History Heroes & Nobel Prizes: No, History Heroes hasn’t won a Nobel Prize yet…we don’t believe in limiting our ambitions though so we haven’t ruled the possibility out! Our History Heroes Scientists, however, have quite a few Nobel Prizes among them: 17 to be exact, which isn’t bad going, especially as 16 of our History Heroes scientists were ineligible, having lived and worked in the years before Alfred Nobel started awarding his prizes in 1901.
We had a look at some of History Heroes’ Nobel Prize winners and some other interesting facts about Nobel Prizes:
There have only ever been 4 individuals who have won the Nobel Prize twice: 3 of them are History Heroes’ scientists.
The first is Marie Curie, who was the first PERSON to win 2 Nobel Prizes twice
The second is Frederick Sanger, who won the Nobel Prize for Chemistry twice, but described himself simply as ‘a chap who messed about in his lab’;
and the third is Linus Pauling, who is the only person to have won two UNSHARED Nobel Prizes: one was for Chemistry and the other one was the Nobel Peace Prize in 1962 for campaigning against nuclear warfare. All three double winners.

- **Dataset entries**:

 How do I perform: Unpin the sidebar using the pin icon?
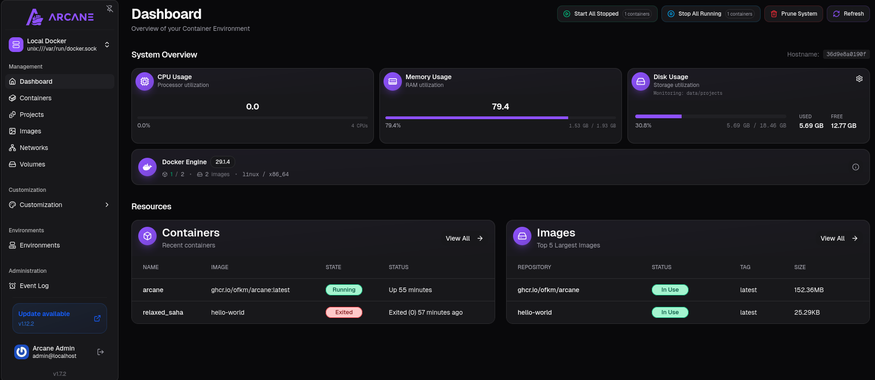point(110,9)
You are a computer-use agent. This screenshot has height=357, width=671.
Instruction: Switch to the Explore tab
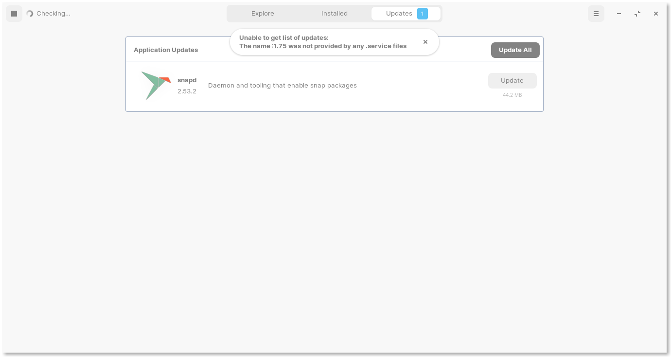tap(263, 14)
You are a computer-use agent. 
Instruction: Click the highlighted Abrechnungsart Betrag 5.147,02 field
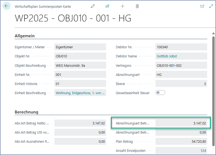181,123

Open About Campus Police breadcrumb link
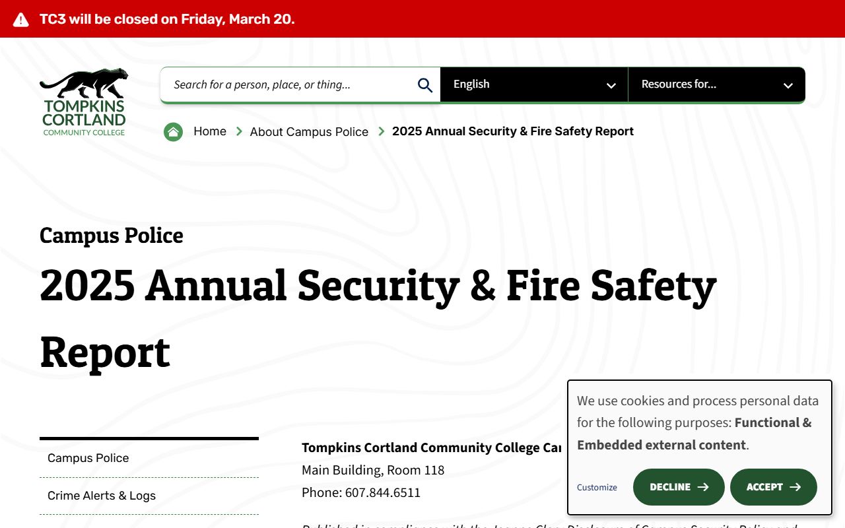pos(309,132)
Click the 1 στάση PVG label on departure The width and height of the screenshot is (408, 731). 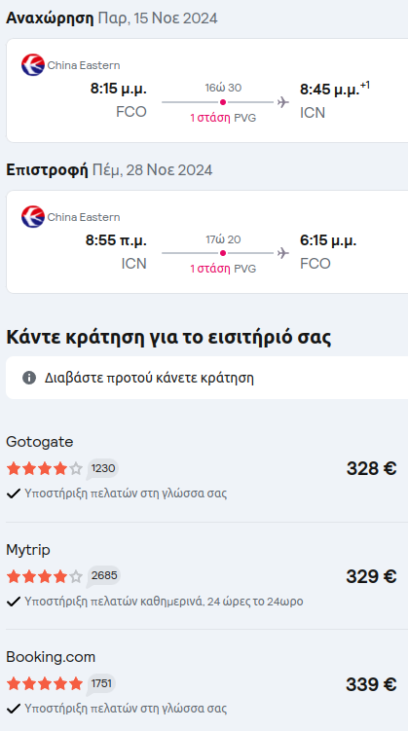[x=223, y=118]
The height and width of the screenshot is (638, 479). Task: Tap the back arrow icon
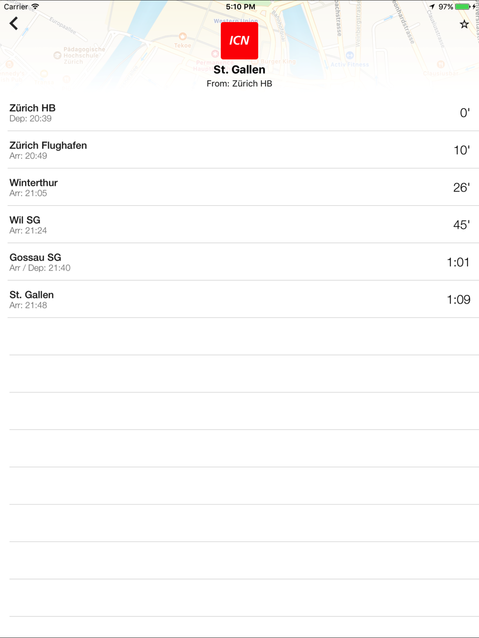coord(14,23)
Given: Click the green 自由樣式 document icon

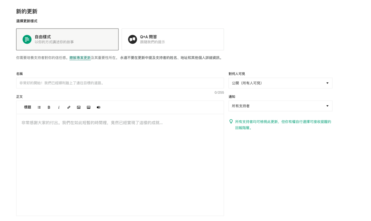Looking at the screenshot, I should pyautogui.click(x=27, y=40).
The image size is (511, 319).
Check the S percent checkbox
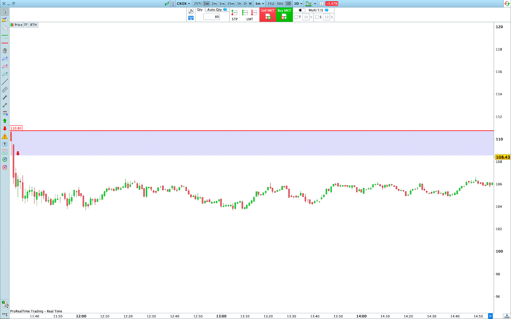(x=317, y=17)
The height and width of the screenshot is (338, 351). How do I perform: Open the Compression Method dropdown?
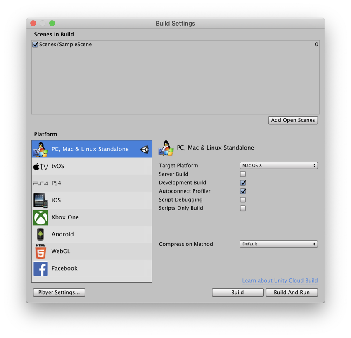point(278,244)
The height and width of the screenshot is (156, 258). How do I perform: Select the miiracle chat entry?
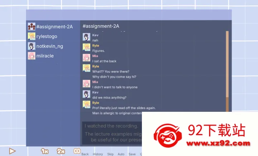click(45, 56)
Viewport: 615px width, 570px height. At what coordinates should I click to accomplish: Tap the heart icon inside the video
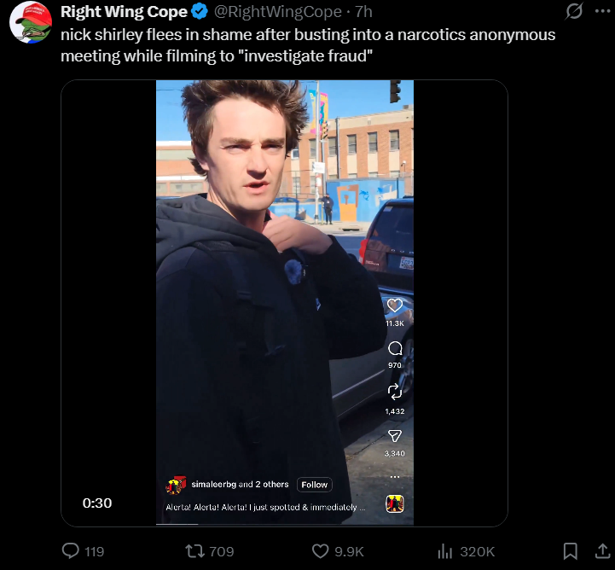point(395,305)
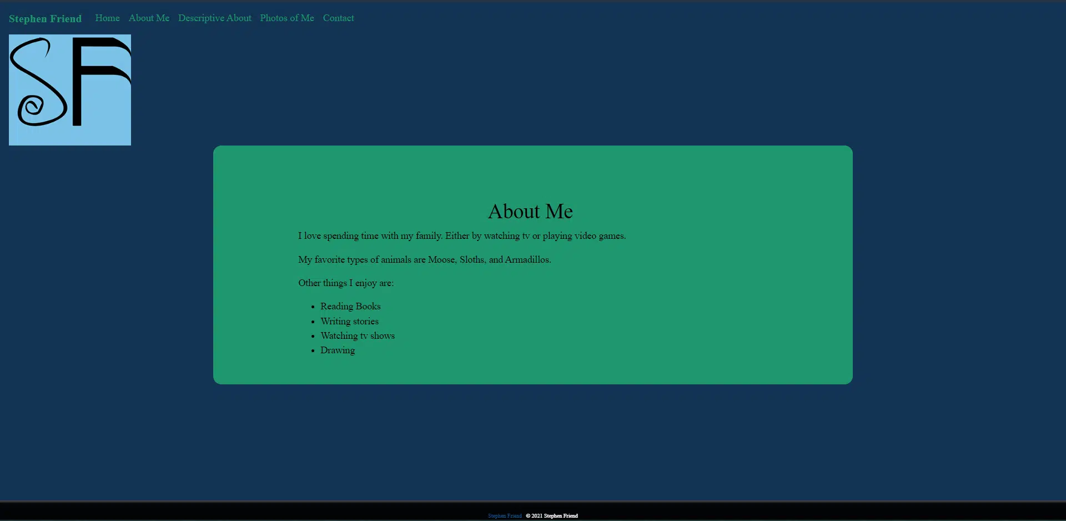Click the About Me heading in card
Image resolution: width=1066 pixels, height=521 pixels.
[x=530, y=211]
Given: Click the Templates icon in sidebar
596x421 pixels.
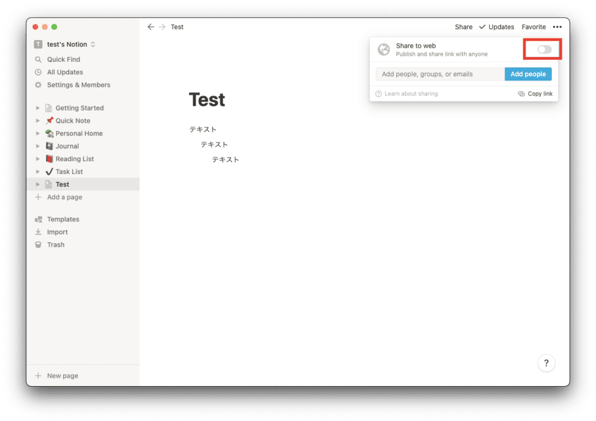Looking at the screenshot, I should 38,219.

- **Exercises to complete**:
(a) Using the History Heroes Nobel Prize text, please say whether each statement below agrees with it, answering yes or no and quoting the deciding words of the text. (i) Alfred Nobel began awarding his prizes in 1901. (ii) Frederick Sanger won the Nobel Prize for Physics twice. (iii) Linus Pauling won the Nobel Peace Prize in 1962.
(b) Carry on the History Heroes Nobel Prize text from its last sentence, "All three double winners."

- **Your responses**:
(a)
(i) Yes: "the years before Alfred Nobel started awarding his prizes in 1901"
(ii) No: "who won the Nobel Prize for Chemistry twice"
(iii) Yes: "the other one was the Nobel Peace Prize in 1962 for campaigning against nuclear warfare"

(b)
The Nobel Prize was first awarded in 1901 to, among others, William Rontgen – 1 of our History Heroes Scientists of course: Rontgen discovered X-rays – a fairly key discovery! Since then 864 laureates and 25 organisations have been awarded the Nobel Prize up until 2014 and guess how many went to women? 47. Let us refer you back, then, to Marie Curie, who didn’t just win one Nobel Prize, but two AND she was the first person to do so. It’s hard to over-emphasise her personal achievements, let alone her actual contribution to science.
That doesn’t belittle, of course, those who didn’t receive Nobel Prizes for their work in science. 5 of History Heroes’ 7 female scientists did receive Nobel Prizes for their work: Barbara McClintock; Elizabeth Blackburn; Irene Joliot-Curie (Marie Curie’s daughter – another of her achievements!), Dorothy Hodgkin and, of course, Marie Curie. 2, however, were considered to have been robbed of theirs: we have heard from the ‘horse’s mouth’ that Jocelyn Bell Burnell’s teachers took the credit and the Nobel Prize for her work on pulsars – Bell Burnell confirmed this with grace and much good humour in a lecture recently about her work on pulsars.
Rosalind Franklin was another female scientist, who is considered to have been cheated of a Nobel Prize. Franklin was, of course, 1 of the 4 scientists credited with working out the structure of DNA. The 3 other scientists – Crick, Watson & Wilkins all received the Nobel Prize for their work in 1962. Franklin, having died in 1958, did not receive the Nobel Prize because the Nobel Prize was not awarded posthumously. In fact, it had been awarded posthumously twice by then – once, only the year before in 1961 – so it does seems a little churlish to have denied Franklin equal billing with her DNA colleagues.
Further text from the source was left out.